Collected data entries
*** Block opens ***

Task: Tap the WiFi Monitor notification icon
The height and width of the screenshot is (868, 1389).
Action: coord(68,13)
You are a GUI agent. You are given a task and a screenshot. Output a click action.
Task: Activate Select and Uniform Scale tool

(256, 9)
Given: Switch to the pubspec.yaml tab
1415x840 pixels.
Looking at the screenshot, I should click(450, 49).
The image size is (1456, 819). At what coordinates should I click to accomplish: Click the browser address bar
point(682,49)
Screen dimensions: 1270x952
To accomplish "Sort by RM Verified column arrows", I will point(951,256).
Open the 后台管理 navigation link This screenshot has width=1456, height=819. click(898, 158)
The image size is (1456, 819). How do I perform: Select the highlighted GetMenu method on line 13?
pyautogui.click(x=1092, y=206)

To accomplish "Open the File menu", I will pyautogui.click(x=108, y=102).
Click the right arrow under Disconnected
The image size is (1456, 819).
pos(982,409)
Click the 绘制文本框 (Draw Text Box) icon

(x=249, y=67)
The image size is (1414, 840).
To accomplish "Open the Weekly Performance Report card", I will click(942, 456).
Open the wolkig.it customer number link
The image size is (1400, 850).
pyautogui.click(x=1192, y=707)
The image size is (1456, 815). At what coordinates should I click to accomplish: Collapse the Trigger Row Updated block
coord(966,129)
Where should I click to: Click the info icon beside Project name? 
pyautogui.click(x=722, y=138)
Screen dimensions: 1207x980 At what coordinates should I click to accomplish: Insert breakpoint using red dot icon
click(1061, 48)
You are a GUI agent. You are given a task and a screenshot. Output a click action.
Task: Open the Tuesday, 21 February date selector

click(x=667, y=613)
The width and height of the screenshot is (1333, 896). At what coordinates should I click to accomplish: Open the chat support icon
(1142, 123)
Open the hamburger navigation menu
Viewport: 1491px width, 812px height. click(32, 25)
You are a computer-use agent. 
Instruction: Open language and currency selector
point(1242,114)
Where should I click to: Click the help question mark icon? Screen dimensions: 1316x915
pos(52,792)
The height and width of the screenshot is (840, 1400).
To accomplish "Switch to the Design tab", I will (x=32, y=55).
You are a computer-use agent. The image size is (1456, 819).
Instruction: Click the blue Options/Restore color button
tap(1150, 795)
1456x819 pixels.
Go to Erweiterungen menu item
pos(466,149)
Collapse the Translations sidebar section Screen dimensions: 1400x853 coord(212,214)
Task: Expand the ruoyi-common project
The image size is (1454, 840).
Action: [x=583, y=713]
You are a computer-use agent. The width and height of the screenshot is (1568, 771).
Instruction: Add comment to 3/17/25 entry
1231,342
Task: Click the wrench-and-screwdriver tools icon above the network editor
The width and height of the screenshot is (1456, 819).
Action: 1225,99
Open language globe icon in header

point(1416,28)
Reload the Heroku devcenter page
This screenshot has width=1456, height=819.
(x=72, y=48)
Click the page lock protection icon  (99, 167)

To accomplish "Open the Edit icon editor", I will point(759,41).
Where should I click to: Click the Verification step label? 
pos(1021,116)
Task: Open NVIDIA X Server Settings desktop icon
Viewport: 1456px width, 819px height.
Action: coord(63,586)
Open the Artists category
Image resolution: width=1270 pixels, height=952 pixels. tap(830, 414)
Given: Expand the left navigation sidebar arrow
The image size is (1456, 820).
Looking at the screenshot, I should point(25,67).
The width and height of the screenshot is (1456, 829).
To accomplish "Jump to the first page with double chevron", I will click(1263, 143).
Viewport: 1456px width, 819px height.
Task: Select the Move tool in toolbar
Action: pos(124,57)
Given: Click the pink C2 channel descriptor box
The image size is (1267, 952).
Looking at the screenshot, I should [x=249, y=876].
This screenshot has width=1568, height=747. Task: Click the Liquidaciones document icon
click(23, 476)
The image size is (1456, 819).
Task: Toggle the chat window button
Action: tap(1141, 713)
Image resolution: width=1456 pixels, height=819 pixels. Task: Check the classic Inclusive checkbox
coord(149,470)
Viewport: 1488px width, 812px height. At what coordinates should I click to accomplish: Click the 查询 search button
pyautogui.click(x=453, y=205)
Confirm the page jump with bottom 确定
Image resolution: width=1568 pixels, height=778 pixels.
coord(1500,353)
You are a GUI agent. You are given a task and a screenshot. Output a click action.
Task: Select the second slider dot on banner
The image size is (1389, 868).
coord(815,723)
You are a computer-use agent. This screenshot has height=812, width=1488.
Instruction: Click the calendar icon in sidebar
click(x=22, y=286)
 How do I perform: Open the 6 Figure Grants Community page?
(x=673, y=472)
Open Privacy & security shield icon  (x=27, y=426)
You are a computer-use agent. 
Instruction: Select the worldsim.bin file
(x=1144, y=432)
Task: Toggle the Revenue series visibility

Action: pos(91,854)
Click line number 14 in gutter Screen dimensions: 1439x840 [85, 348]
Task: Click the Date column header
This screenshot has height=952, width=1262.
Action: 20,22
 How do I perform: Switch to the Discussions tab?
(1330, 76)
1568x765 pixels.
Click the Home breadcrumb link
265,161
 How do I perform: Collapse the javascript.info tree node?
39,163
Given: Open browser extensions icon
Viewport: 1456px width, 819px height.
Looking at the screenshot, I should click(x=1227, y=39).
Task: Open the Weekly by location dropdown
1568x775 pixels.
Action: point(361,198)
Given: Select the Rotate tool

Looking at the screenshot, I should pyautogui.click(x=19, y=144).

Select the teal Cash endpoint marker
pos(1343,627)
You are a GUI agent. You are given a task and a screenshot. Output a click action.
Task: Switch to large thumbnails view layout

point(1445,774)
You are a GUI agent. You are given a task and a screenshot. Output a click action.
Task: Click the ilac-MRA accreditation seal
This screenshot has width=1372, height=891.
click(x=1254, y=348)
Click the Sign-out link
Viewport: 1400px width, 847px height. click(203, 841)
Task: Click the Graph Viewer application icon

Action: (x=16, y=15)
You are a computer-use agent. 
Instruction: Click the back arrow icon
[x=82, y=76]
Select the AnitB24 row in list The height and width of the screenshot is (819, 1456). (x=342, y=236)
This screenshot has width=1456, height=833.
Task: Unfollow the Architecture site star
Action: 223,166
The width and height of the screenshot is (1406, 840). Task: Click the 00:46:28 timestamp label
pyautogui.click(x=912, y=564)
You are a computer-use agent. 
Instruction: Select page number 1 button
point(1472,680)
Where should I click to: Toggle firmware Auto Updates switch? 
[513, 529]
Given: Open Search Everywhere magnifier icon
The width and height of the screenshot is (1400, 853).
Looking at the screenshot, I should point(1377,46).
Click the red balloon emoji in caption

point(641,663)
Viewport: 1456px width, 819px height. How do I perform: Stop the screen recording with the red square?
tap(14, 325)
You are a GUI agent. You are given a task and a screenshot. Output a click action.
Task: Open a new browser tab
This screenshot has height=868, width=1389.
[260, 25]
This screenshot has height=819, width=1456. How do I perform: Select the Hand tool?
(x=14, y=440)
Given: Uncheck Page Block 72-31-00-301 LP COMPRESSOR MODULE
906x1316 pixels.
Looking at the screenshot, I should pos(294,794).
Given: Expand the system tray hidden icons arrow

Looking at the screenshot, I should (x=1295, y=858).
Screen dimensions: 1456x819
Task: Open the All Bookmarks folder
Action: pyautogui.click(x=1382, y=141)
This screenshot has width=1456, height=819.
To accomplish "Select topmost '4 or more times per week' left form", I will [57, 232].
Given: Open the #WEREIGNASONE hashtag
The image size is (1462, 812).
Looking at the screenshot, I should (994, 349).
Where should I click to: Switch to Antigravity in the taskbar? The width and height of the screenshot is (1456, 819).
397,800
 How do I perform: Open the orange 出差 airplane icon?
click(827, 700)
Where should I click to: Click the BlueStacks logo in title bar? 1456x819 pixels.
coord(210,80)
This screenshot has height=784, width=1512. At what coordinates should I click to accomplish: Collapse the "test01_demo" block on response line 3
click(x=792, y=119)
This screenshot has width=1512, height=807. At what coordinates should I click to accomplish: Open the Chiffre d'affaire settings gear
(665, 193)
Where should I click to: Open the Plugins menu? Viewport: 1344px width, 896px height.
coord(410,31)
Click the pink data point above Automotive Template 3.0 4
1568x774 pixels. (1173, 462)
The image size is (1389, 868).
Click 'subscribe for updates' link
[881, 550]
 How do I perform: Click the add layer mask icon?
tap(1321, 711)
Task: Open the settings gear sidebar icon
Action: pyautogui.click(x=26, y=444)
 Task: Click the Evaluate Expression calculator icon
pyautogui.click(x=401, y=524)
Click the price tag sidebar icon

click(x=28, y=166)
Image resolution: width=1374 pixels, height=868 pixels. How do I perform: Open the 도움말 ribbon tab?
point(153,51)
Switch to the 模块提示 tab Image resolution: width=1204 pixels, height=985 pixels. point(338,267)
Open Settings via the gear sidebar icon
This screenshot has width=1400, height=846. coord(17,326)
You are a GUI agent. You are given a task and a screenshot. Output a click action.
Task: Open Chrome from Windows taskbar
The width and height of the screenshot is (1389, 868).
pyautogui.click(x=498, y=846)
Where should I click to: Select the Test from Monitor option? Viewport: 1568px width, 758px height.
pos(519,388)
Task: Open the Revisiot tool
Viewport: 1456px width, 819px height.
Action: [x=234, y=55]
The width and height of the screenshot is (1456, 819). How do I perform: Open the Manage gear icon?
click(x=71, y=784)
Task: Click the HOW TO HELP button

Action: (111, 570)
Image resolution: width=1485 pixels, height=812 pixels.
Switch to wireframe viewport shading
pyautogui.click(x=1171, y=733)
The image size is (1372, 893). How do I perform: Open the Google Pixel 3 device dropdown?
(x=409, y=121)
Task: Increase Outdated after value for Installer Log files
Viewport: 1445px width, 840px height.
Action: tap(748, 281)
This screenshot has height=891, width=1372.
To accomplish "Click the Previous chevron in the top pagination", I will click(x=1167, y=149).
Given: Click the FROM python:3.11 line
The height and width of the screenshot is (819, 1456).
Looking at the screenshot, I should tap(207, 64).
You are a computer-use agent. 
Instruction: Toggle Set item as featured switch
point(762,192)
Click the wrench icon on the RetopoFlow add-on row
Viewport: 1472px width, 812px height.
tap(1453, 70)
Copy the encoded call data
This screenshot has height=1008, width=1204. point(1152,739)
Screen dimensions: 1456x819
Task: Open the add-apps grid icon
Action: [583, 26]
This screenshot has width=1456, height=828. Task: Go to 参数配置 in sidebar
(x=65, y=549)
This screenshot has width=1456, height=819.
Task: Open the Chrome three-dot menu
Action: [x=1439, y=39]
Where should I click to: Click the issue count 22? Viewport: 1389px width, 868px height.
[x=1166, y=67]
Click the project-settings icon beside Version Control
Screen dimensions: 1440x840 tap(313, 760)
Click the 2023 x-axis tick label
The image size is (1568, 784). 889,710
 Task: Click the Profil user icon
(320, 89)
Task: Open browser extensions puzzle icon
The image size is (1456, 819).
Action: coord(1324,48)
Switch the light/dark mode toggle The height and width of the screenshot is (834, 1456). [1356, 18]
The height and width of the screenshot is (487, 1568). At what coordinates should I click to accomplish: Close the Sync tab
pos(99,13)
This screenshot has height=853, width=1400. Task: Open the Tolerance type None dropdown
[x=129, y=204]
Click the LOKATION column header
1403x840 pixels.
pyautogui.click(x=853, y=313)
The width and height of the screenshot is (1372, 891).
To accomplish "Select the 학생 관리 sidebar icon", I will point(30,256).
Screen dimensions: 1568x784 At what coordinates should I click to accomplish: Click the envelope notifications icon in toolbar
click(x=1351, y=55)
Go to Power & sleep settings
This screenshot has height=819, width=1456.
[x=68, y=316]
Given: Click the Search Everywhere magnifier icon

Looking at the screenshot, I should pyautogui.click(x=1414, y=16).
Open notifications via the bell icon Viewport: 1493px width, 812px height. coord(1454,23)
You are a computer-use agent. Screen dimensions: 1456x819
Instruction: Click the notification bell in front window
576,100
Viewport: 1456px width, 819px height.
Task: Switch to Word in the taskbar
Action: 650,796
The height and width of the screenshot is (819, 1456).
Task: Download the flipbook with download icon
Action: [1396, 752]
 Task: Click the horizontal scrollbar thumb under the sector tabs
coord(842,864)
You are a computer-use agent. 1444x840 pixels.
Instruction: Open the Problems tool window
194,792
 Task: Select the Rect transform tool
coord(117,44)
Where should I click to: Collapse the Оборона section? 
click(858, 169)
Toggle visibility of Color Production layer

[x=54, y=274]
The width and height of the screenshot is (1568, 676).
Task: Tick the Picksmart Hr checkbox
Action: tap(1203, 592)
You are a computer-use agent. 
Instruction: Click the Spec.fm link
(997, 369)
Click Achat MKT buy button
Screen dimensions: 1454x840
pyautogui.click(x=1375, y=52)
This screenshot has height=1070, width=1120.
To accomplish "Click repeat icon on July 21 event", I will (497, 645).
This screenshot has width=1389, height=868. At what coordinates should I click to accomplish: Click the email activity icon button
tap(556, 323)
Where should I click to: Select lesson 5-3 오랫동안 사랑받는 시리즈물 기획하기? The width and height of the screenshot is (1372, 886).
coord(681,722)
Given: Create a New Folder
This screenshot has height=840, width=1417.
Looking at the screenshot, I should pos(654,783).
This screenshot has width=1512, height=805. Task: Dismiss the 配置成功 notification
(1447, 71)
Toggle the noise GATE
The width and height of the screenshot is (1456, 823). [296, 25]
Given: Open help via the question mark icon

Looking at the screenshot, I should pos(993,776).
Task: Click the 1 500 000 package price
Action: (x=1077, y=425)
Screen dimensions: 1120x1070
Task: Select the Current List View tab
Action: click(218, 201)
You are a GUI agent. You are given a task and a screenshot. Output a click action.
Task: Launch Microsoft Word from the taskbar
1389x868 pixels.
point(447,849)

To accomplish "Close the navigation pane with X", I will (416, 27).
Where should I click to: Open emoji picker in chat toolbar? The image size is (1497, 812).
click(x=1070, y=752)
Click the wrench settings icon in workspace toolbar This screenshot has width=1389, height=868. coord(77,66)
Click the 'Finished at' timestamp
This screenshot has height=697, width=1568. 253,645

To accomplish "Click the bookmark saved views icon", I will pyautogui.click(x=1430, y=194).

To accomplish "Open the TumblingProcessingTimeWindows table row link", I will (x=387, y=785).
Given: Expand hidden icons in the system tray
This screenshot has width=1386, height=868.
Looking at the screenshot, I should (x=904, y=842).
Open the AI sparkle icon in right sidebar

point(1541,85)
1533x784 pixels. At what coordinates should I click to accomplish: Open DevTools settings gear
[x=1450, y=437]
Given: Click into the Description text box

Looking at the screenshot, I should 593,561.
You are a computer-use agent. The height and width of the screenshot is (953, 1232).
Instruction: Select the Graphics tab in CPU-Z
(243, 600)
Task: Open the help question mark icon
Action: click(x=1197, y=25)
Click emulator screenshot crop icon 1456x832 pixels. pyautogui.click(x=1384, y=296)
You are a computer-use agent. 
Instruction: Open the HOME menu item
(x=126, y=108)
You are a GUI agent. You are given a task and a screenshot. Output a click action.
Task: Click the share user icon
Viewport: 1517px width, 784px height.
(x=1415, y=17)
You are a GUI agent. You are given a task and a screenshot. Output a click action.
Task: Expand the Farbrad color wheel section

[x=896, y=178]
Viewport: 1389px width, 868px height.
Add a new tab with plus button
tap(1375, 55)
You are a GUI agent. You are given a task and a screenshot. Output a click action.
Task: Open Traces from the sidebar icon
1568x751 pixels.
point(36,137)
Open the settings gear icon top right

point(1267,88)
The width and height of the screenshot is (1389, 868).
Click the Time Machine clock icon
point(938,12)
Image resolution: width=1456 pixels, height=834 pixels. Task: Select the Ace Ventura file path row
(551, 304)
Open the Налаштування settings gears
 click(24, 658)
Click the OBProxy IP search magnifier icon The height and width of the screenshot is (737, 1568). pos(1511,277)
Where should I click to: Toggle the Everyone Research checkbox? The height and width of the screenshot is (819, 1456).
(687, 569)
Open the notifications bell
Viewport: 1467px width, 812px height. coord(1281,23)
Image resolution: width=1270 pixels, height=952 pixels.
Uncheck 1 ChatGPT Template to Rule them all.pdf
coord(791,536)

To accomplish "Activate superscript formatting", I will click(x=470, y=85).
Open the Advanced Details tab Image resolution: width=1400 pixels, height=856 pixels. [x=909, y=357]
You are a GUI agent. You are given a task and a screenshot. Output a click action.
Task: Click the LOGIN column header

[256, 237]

*** Block closes ***

*REQUIRED WORK:* The answer should consist solely of the lines from the first line above through the one with "Given: Switch to the pubspec.yaml tab", both included, repeated exactly.

*ANSWER SPACE:*
Task: Tap the WiFi Monitor notification icon
The height and width of the screenshot is (868, 1389).
Action: coord(68,13)
You are a GUI agent. You are given a task and a screenshot. Output a click action.
Task: Activate Select and Uniform Scale tool

(256, 9)
Given: Switch to the pubspec.yaml tab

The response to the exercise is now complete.